/dfs-datastores

Dead-simple vertical partitioning, compression, appends, and consolidation of data on a distributed filesystem.

Primary LanguageJavaBSD 3-Clause "New" or "Revised" LicenseBSD-3-Clause

dfs-datastores Build Status

A dramatically simpler and more powerful way to store records on a distributed filesystem.

to include dfs-datastores in your project, add the following to project.clj:

[com.backtype/dfs-datastores "2.0.0"]

To run the tests:

lein do sub install, sub junit

How to import the project into Eclipse

After checkout run the commands above followed by:

lein eclipse
lein do sub eclipse

This will create the neccesary eclipse .project and .classpath files. Now go into Eclipse and import the project:

File -> Import... -> General -> Existing Projects into Workspace

In the Import Projects dialog deselect the bundle / parent project. The parent project only serves as a container and is not needed in Eclipse. Once the projects dfs-datastores and dfs-datastores-cascading are imported the build path needs to be adjusted.
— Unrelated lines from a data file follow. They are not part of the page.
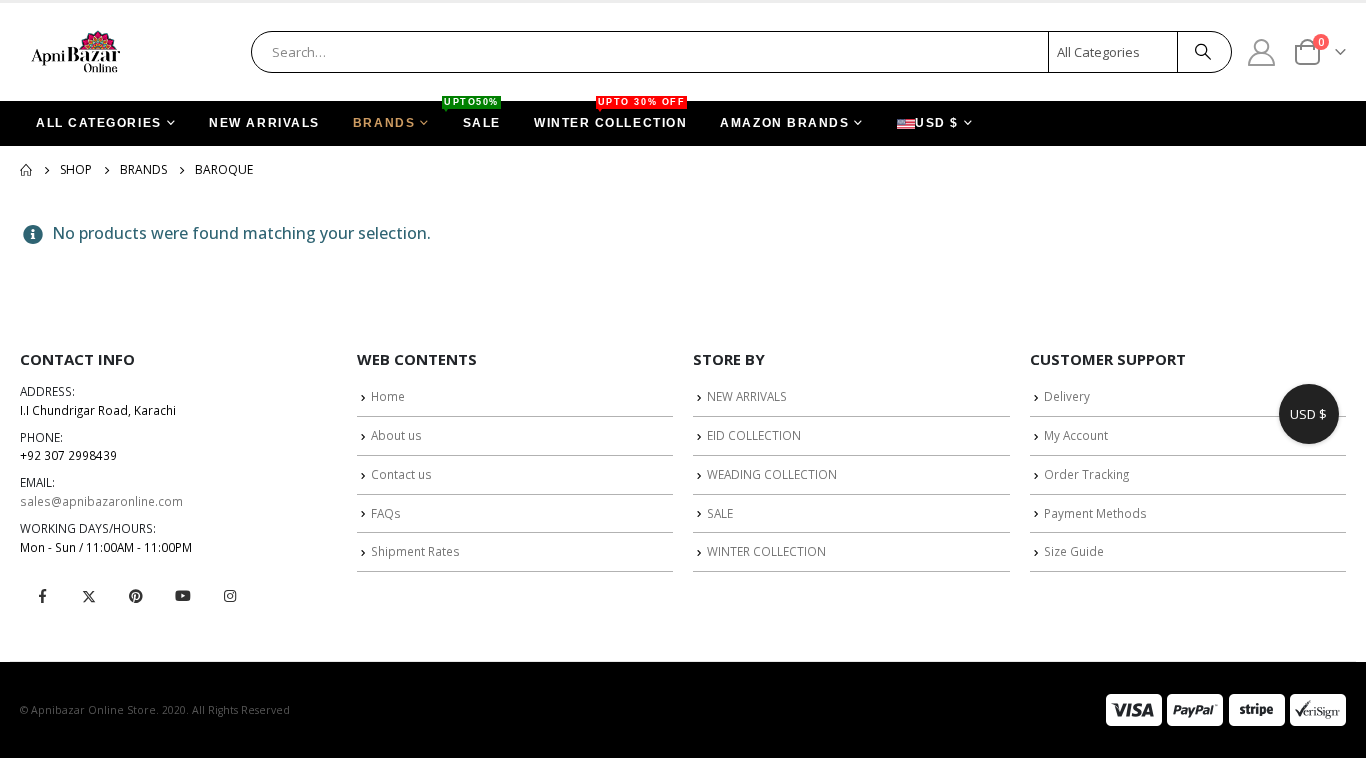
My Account (1076, 435)
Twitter (89, 596)
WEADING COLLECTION (772, 474)
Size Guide (1074, 551)
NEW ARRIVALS (264, 123)
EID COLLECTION (754, 435)
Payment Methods (1095, 513)
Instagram (230, 596)
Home (388, 396)
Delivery (1067, 396)
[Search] (1203, 52)
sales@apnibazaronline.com (101, 501)
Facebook (42, 596)
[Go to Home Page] (26, 170)
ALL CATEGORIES (99, 123)
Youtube (183, 596)
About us (396, 435)
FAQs (386, 513)
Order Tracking (1086, 474)
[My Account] (1262, 51)
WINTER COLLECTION (610, 115)
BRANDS (384, 123)
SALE (474, 115)
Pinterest (136, 596)
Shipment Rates (415, 551)
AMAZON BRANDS (784, 123)
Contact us (401, 474)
For this add the following directories to the build path (use context menu in the Package Explorer -> Build Path -> Use as Source Folder:

dfs-datastores -> src -> main -> java
dfs-datastores -> src -> test -> java

dfs-datastores-cascading -> src -> main -> java
dfs-datastores-cascading -> src -> test -> java

That's it. Now the projects can be edited.

Changelog

2.0.0

  • add Spark support (consolidate, coerce, balanced distcp can use Spark as engine)
  • improve file handling on AWS S3 file systems